Je vous adresse, ci-joint, cette question écrite accompagnée de la réponse du Ministre.

Dans « l’espace thématique » du site Internet du Ministère de l’industrie vous pouvez consulter et télécharger le tableau de bord des prix de l’acier dans la filière automobile élaboré dans le cadre de la table ronde présidée par Patrick DEVEDJIAN le 22 octobre 2004, mais aussi une analyse du service des études et des statistiques industrielles plus récente, publiée en juin 2006.

Vous pourrez également consulter le programme, les interventions, et la liste des participants au séminaire qui était organisé en novembre 2005, sur le thème de « l’innovation dans la métallurgie », qui a réuni 140 professionnels impliqués dans le domaine de la métallurgie, notamment le témoignage de la société FACOM sur le thème « innovation et recherche d’une adéquation entre besoin utilisateur et prix de revient ».

S’agissait-il d’une flambée passagère des matières premières ?

J’ai consulté l’interview publiée par le quotidien « Les échos », en juin 2006, de Monsieur Philippe CHALMIN, diplômé de l’école des Hautes Etudes Commerciales à Paris, économiste, professeur associé à l’Université Paris-Dauphine depuis 1994 et directeur du Master Affaires Internationales.

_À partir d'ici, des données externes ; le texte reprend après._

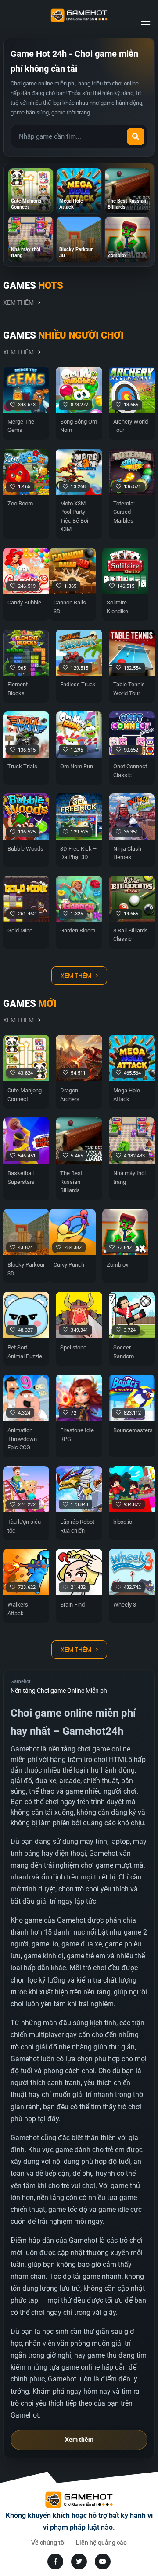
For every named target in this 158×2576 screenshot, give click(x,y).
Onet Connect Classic (130, 770)
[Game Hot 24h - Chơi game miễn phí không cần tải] (79, 15)
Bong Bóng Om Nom (78, 426)
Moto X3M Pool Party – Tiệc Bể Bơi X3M (75, 516)
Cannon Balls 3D (70, 607)
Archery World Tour (130, 426)
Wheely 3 (124, 1604)
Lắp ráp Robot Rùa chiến (77, 1526)
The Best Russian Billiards (71, 1182)
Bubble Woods (25, 848)
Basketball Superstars (21, 1177)
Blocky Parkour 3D (26, 1269)
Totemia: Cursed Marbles (124, 512)
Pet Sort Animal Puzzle (24, 1352)
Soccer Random (123, 1352)
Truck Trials (22, 766)
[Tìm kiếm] (135, 136)
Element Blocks (17, 689)
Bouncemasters (132, 1430)
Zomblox (117, 1264)
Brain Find (72, 1604)
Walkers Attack (17, 1609)
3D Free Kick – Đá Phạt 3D (78, 853)
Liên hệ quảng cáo (101, 2542)
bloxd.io (122, 1521)
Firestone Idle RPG (77, 1434)
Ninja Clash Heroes (127, 853)
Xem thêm (18, 302)
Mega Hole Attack (126, 1094)
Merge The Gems (20, 426)
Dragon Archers (69, 1094)
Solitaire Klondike (117, 607)
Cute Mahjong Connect (24, 1094)
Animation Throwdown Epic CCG (22, 1439)
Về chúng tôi (48, 2542)
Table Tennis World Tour (129, 689)
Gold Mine (19, 930)
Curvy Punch (69, 1264)
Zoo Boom (20, 503)
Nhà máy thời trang (129, 1177)
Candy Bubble (24, 602)
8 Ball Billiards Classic (130, 935)
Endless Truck (78, 684)
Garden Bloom (77, 930)
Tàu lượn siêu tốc (24, 1526)
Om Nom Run (76, 766)
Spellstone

Tout en reconnaissant que les prix de l’acier ont enregistré en 2005 une très forte hausse, il ajoute que « la tendance s’était déjà inversée vers la fin de l’année avant un léger rebond début 2006, mais il faut tenir compte de la montée en puissance de la Chine qui est désormais exportatrice nette en particulier sur les sortes d’acier les plus courantes. En toute logique le pic de l’acier est plutôt derrière nous et je maintiens ma prévision d’une baisse moyenne sur 2006 par rapport à 2005 ».

J’en viens plus précisément à Arcelor et autres entreprises de la filière acier. En janvier dernier, Michel Steel annonçait son OPA sur Arcelor, et Monsieur le Premier Ministre dénonçait une « proposition inamicale » qui « ne s’accompagnait d’aucun projet industriel ». De son côté le Président de la République critiquait un projet « purement financier ». En juin le Conseil d’Administration d’Arcelor a accepté l’offre d’achat de Mittal. Le Premier Ministre et le Président se sont alors réjouis de ce « mariage de raison » et de cette « fusion utile ». Or, les actionnaires ont vu leur titre gagner 49 % et vont, de plus, recevoir 8,5 milliards d’euros en cash. La direction d’Arcelor leur promet même d’ici deux ans plus de 13 milliards d’euros de profit… mais elle prévient aussi qu’il faut s’attendre à des restructurations dans les cinq années à venir ; en clair, elle annonce déjà des fermetures de sites et des suppressions d’emplois.

Dans un contexte de forte demande d’acier, d’autres choix sont indispensables pour pérenniser et développer la filière sidérurgie en France et en Europe. Il faut privilégier la croissance interne des entreprises au lieu de multiplier les fusions et les acquisitions coûteuses en ressources. Les flots d’argent mobilisés dans cette bataille boursière pourraient être utilisés, tant chez Mittal que chez Arcelor, à revaloriser le travail, à moderniser les équipements, à former et rajeunir le personnel en résorbant la précarité, et à dynamiser la recherche de nouveaux procédés de fabrication.

Dès juillet 2005, les députés communistes et républicains ont déposé une proposition de résolution tendant à la création d’une commission d’enquête parlementaire relative aux conditions de sauvegarde et du développement de la filière de production d’acier en France et en europe. A ce jour, la majorité UMP et le Gouvernement n’ont donné aucune suite à ces initiatives… préférant s’en remettre à la « vie normale des affaires », selon les propres termes du Ministre de l’économie.

Je vous adresse ci-joint, pour information, la proposition de résolution déposée par le Groupe des Député-e-s Communistes et Républicains.